OBJECTIVE> Copy out every line of the material below word for word, leaving nothing out.

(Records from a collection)
## begin

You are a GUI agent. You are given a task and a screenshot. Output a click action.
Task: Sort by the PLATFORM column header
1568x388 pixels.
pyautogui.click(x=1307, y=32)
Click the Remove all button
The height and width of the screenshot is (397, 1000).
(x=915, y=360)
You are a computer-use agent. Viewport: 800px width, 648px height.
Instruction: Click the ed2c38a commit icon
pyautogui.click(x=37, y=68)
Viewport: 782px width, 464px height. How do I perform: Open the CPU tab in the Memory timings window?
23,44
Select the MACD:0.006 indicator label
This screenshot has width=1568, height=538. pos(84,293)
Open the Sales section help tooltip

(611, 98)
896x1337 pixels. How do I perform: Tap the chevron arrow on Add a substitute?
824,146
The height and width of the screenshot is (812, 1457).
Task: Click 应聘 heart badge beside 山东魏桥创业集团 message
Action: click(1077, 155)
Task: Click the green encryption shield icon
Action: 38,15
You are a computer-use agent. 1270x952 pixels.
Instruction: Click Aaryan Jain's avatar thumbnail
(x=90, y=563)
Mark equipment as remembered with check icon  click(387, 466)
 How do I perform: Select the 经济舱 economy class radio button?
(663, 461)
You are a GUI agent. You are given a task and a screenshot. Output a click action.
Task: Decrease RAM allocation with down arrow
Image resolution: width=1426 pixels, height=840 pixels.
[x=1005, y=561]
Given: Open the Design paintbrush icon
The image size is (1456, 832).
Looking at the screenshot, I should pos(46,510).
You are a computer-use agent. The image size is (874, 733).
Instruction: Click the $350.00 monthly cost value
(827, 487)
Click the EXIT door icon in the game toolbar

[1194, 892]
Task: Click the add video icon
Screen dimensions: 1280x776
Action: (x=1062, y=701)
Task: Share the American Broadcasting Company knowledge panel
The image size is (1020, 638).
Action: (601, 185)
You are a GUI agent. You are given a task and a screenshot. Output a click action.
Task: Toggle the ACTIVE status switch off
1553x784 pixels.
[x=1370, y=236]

## end

THE ANSWER>
You are a GUI agent. You are given a task and a screenshot. Output a click action.
Task: Sort by the PLATFORM column header
1568x388 pixels.
pyautogui.click(x=1307, y=32)
Click the Remove all button
The height and width of the screenshot is (397, 1000).
(x=915, y=360)
You are a computer-use agent. Viewport: 800px width, 648px height.
Instruction: Click the ed2c38a commit icon
pyautogui.click(x=37, y=68)
Viewport: 782px width, 464px height. How do I perform: Open the CPU tab in the Memory timings window?
23,44
Select the MACD:0.006 indicator label
This screenshot has width=1568, height=538. pos(84,293)
Open the Sales section help tooltip

(611, 98)
896x1337 pixels. How do I perform: Tap the chevron arrow on Add a substitute?
824,146
The height and width of the screenshot is (812, 1457).
Task: Click 应聘 heart badge beside 山东魏桥创业集团 message
Action: click(1077, 155)
Task: Click the green encryption shield icon
Action: 38,15
You are a computer-use agent. 1270x952 pixels.
Instruction: Click Aaryan Jain's avatar thumbnail
(x=90, y=563)
Mark equipment as remembered with check icon  click(387, 466)
 How do I perform: Select the 经济舱 economy class radio button?
(663, 461)
You are a GUI agent. You are given a task and a screenshot. Output a click action.
Task: Decrease RAM allocation with down arrow
Image resolution: width=1426 pixels, height=840 pixels.
[x=1005, y=561]
Given: Open the Design paintbrush icon
The image size is (1456, 832).
Looking at the screenshot, I should pos(46,510).
You are a computer-use agent. The image size is (874, 733).
Instruction: Click the $350.00 monthly cost value
(827, 487)
Click the EXIT door icon in the game toolbar

[1194, 892]
Task: Click the add video icon
Screen dimensions: 1280x776
Action: (x=1062, y=701)
Task: Share the American Broadcasting Company knowledge panel
The image size is (1020, 638).
Action: (601, 185)
You are a GUI agent. You are given a task and a screenshot. Output a click action.
Task: Toggle the ACTIVE status switch off
1553x784 pixels.
[x=1370, y=236]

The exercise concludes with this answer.